The modern solution to errors, and which also makes streams a bit nicer to write code for, is the stream.pipeline static method. This was added in Node v10, seemingly as a concession that the previous model hasn't worked that well.

Paralellism in Object Mode

One of the great reasons to use objectMode streams is part of a build process or similar pipeline. The reason I've used Gulp as an example is that it pioneered this approach.

However, not every implementer of a transform or other parts of a stream gets parallelism right. This is the relevant line from Node.js' docs:

transform._transform() is never called in parallel; streams implement a queue mechanism, and to receive the next chunk, callback must be called, either synchronously or asynchronously.

If you were to implement a transform as the docs suggest:

const t = new stream.Transform({
  transform(object, encoding, callback) {
    doComplexTask(object, (result, err) => {
      callback(err, result);
    });
  }
});

... then only a single chunk will be processed at once. This probably makes sense for chunked binary data, but rarely for objects. Let me explain.

If you're writing a transform that compiles SASS or resizes a number of images on-disk, and each object is a filename or file contents, then it's unlikely that the order of the output matters, or that each task is related in any way.

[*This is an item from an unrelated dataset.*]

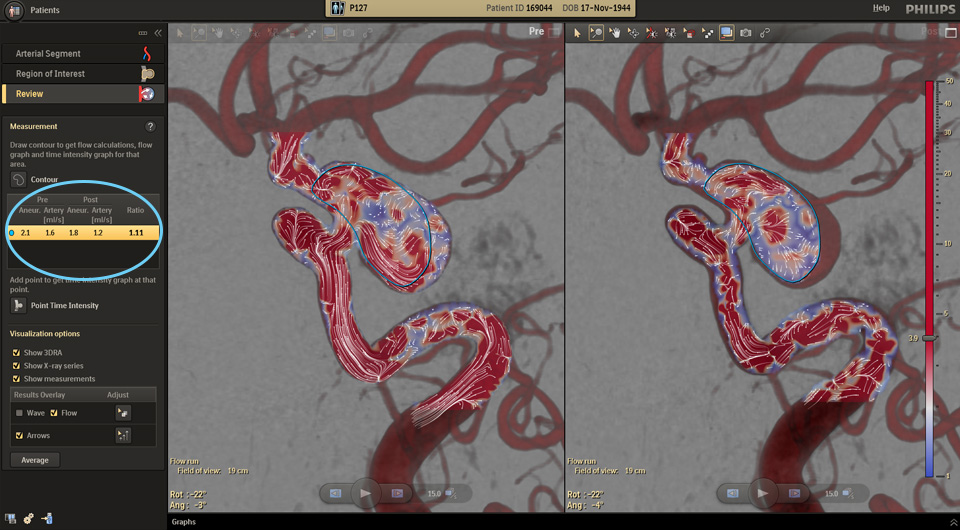Collapse the left side panel with double chevron
Screen dimensions: 960x530
[157, 33]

So, naïvely, you can run all your tasks in parallel by:

const t = new stream.Transform({
  transform(object, encoding, callback) {
    callback();  // "done" already, send me more please
    doComplexTask(object, (result, err) => {
      err ? this.emit('error', err) : this.push(result);
    });
  }
});

The tradeoffs of this simple design are basically:

(The second point actually doesn't matter too much in Node.js, as it's single-threaded: at most, you could burn through one of your CPUs, unless your "complex task" is actually spawning another thread.)

Async Transforms Library

Yes, this post is mostly advertising for a library I've written. The async-transforms package has a number of stream helpers which implicitly work in parallel, and allow you control the number of tasks to use.

import * as transforms from 'async-transforms';

const compileTransform = transforms.map(async (file) => {
  const {code} = await expensiveCompileTask();
  return code;
}, {tasks: 4});

It's also got a number of other helpers, including farming work out to a Worker inside Node.js (so CPU-bound tasks can run on their own thread). I'll let you take a read of its documentation, but it works around both tradeoffs of the naïve design, above.

As a fun aside, one of the most egregiously poor bits of JavaScript advice I've seen on the internet is that forEach and map on your stock-standard Array type work in parallel. Nothing could be further from the truth—these are clearly defined to work step-by-step. Proper use of streams, however, can get you close to that vision.

Summary

Streams are confusing. You probably don't need them for reading or writing bytes, unless you have a niche use-case (including interacting with the network).

Streams in objectMode have more utility, but know that they're not a silver bullet to all types of program flow, and that most folks implementing transforms build them in a completely serial way.